Almost immediately after he hit the pavement, his proposed meal came barreling straight toward me, nearly running into me, hardly seeing me. Her breath was ragged, her eyes glazed with shock. She had startled a rat, and it scampered across my shoe. The girl’s adrenalin sent her sprinting down the street, back the other way, to the relative busyness of 7th Avenue, until she was swallowed by the night. She didn’t even scream. Still, there wasn’t much time.
You’ll be OK now.
I wasn’t even aware of the cold anymore. Blood pounded in my ears as I sucked in big gulps of frigid air. There was no way I could stand there a second longer. Against Khalika’s advice, I started to make my way into the alley, flashlight in hand.
And then I heard it.
It wasn’t a human sound, nor was it that of any animal I’d ever heard. It was like an alien wind, a sustained, unearthly wail containing both ecstasy and grief. It poured out into the dark sky, pierced it like a blade through black silk.
“OWWWWWWOOOOOOOOooooooooooooo… OWOOOOOOOOOooooo…” The howl tailed off at the end like the mourning whistle of a long-departed train to Gehenna. I was rooted there, and I saw that these ungodly sounds were coming from my sister’s throat, seemed, suddenly, to be emanating from my own as well, as if in sympathy.
There was Khalika. She was crouched over the inert lump on the ground like a gargoyle on the parapet of some ancient Parisian church. Her jacket gaped open, her head thrown back as if in the throes of orgasm. The cords in her neck were distended and gray-blue. I shone the flashlight on the scene. Her contorted face, in the focused beam of light, was the color of pewter.
She bayed again, and a single light blinked on in one of the windows above. She was the lone she-wolf on a ridge line, in some part of the back country that man hadn’t yet invaded, conquered, ravaged.
I caught the glint of her switchblade, watched as she applied it to the lump’s bony naked back, glowing calcium-white. The streetlights flickered again but stayed on. The light in the window went dark. She made quick work of whatever she was doing to his back before she peered up at me, undisturbed by my arrival.
“I think he shat himself,” she informed me cheerfully. “I can smell it. Flashlight off, please.”
This was it—that instant when everything changed again—like what happened after the invasion. Back to Dollar Man, those four enterprising classmates. Time froze, then picked up again, drawn out and unreal, the dream you can’t fully awaken from. If I lived for eons, I would never forget her face in that alley. It contained all the frigid cruelty of all the gods in the pantheon.
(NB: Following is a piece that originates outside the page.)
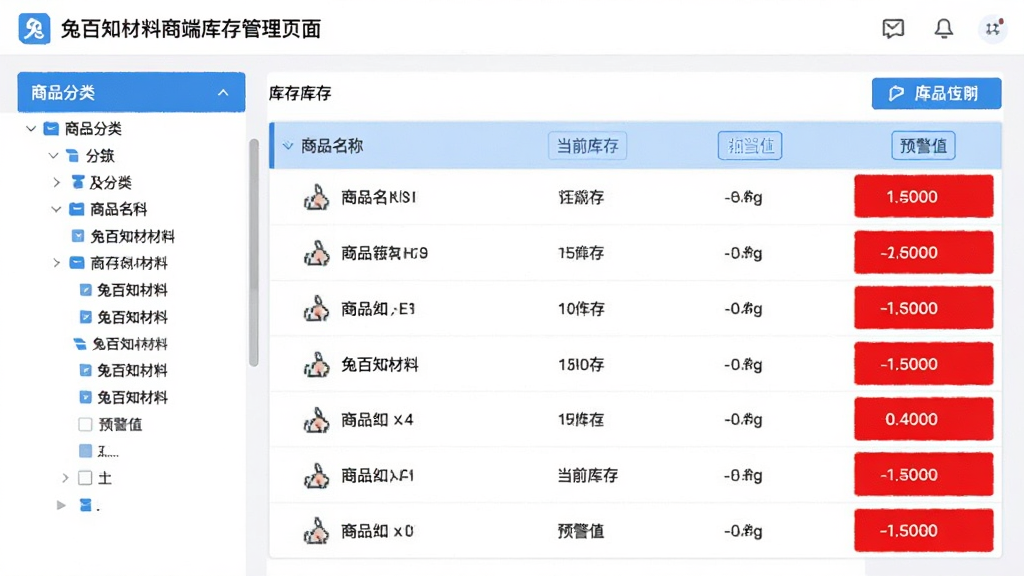Image resolution: width=1024 pixels, height=576 pixels.
Task: Select the 预警值 column tab
Action: [923, 146]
Had my nightmares foretold this?
Khalika looked up from her labor, told me she was almost done, that I should keep watch. I could hardly move. The lump was barely moaning. The wind lifted Khalika’s hair, swirling it around her terrifying face. Somewhere on our journey, she had removed the blond wig, but I couldn’t say where or when. It was then that I, or something independent of me, conjured Kali—the Goddess—in that narrow defile. I saw the tip of a red tongue emerge slowly from between dark-blue lips and lengthen, until it was level with her skull necklace, then farther, until it almost skimmed her waist.
“Was it good for you?” I heard her inquire, all solicitous concern to the prone, pale lump. She pulled him around to face her, hissed, “Look at me, sweet prince. Look at your final sex partner. I choose this new morning to spare your life. Don’t waste it trying to find me. And tell your friends.”
Khalika dropped him back on the cracked pavement. He could only moan now, and drool.
“Please… stop… I’m… dead.” He wept like an infant.
“Not quite,” Khalika said, before rising from her crouch. “Only your dick is. Oh… and your arms and legs.”
I looked up. All the windows were dark.
“OK. We need to get the fuck out of here.”